Counting mentions but ignoring severity. Twelve "wish it came in blue" comments are not more urgent than five "it overheated." Fix: score severity = frequency x impact (return/safety/refund risk).
Leaving fake/incentivized reviews in the sentiment math. They inflate positives and hide real problems. Fix: flag, quantify, exclude from sentiment, report the rate separately.
Analyzing all variants as one blob. A defect isolated to the Pro firmware or the black colorway gets diluted to "minor." Fix: segment by variant/SKU and time before computing percentages.
No time trend. An all-time average hides a defect that started last month after a supplier change. Fix: segment by month; flag worsening/improving aspects.
Routing everything to "product." Many complaints are expectation gaps that a copy edit fixes today. Fix: tag every theme PRODUCT / COPY / BOTH with a written rationale.
Mishandling negation and sarcasm. "Not bad at all" is positive; "Oh great, broke day one" is negative. Fix: follow the negation/sarcasm rules in the sentiment guide; spot-check the automated pass.
Percentages with no denominator. "55% negative on zippers" is meaningless without knowing 55% of how many mentions. Fix: always report the # of mentions alongside the %.
No baseline, no follow-up. Without a recorded baseline you can never prove the fix worked. Fix: store the report and set a 60-90 day re-run.
Quoting without de-identifying or sourcing.

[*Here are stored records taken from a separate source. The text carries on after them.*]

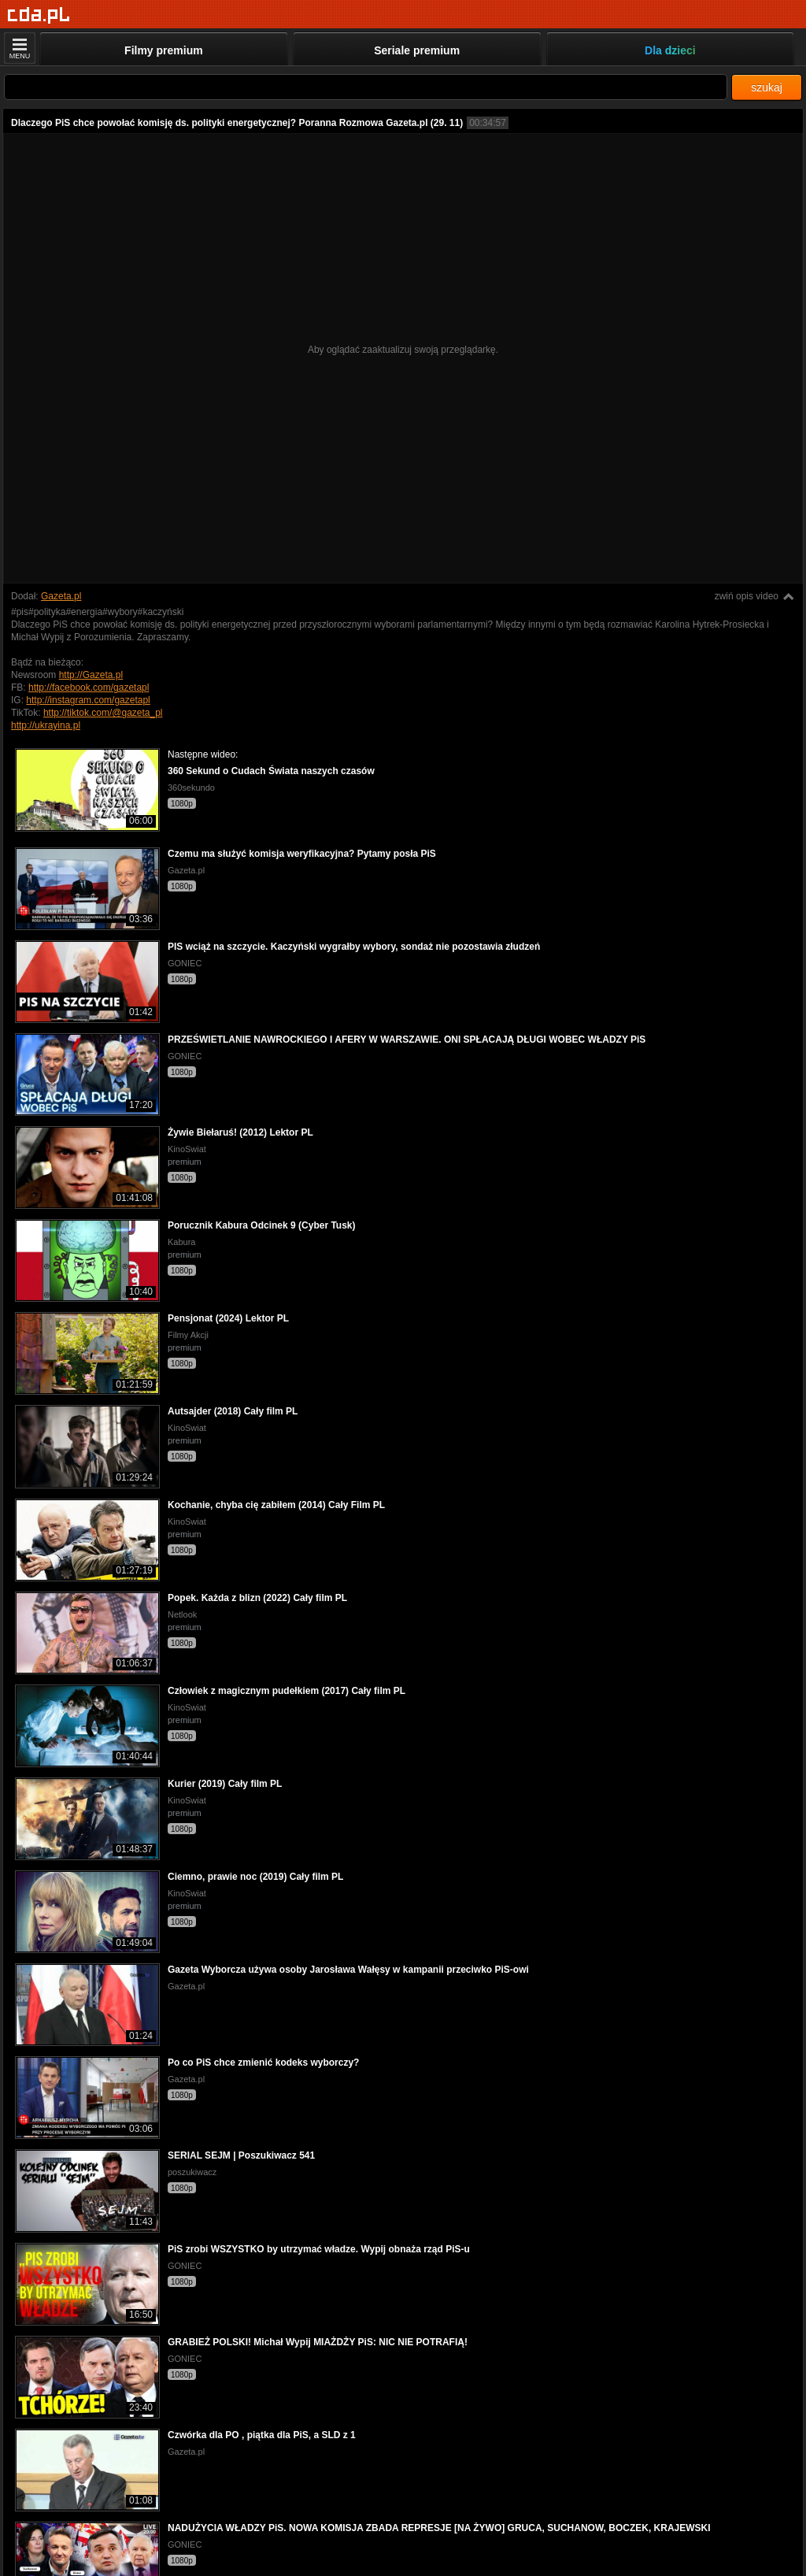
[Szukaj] (365, 87)
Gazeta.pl (61, 596)
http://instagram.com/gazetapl (88, 700)
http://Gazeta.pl (91, 674)
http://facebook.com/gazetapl (88, 687)
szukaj (766, 87)
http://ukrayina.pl (45, 725)
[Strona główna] (39, 15)
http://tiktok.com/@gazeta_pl (103, 712)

Fix: use verbatim, de-identified quotes tied to a review ID for traceability.

Resources

references/output-template.md — fill-in template for the finished Review Analysis report.
references/sentiment-coding-guide.md — the labeling rubric, edge-case handling, fake-review red flags, and consistency tips.
references/pain-point-taxonomy.md — standard pain-point categories with phrasings, product-vs-copy routing, and the proactive copy fix for each.
assets/quality-checklist.md — pre-publish QA checklist covering data, sampling, coding, clustering, quantification, routing, and reporting.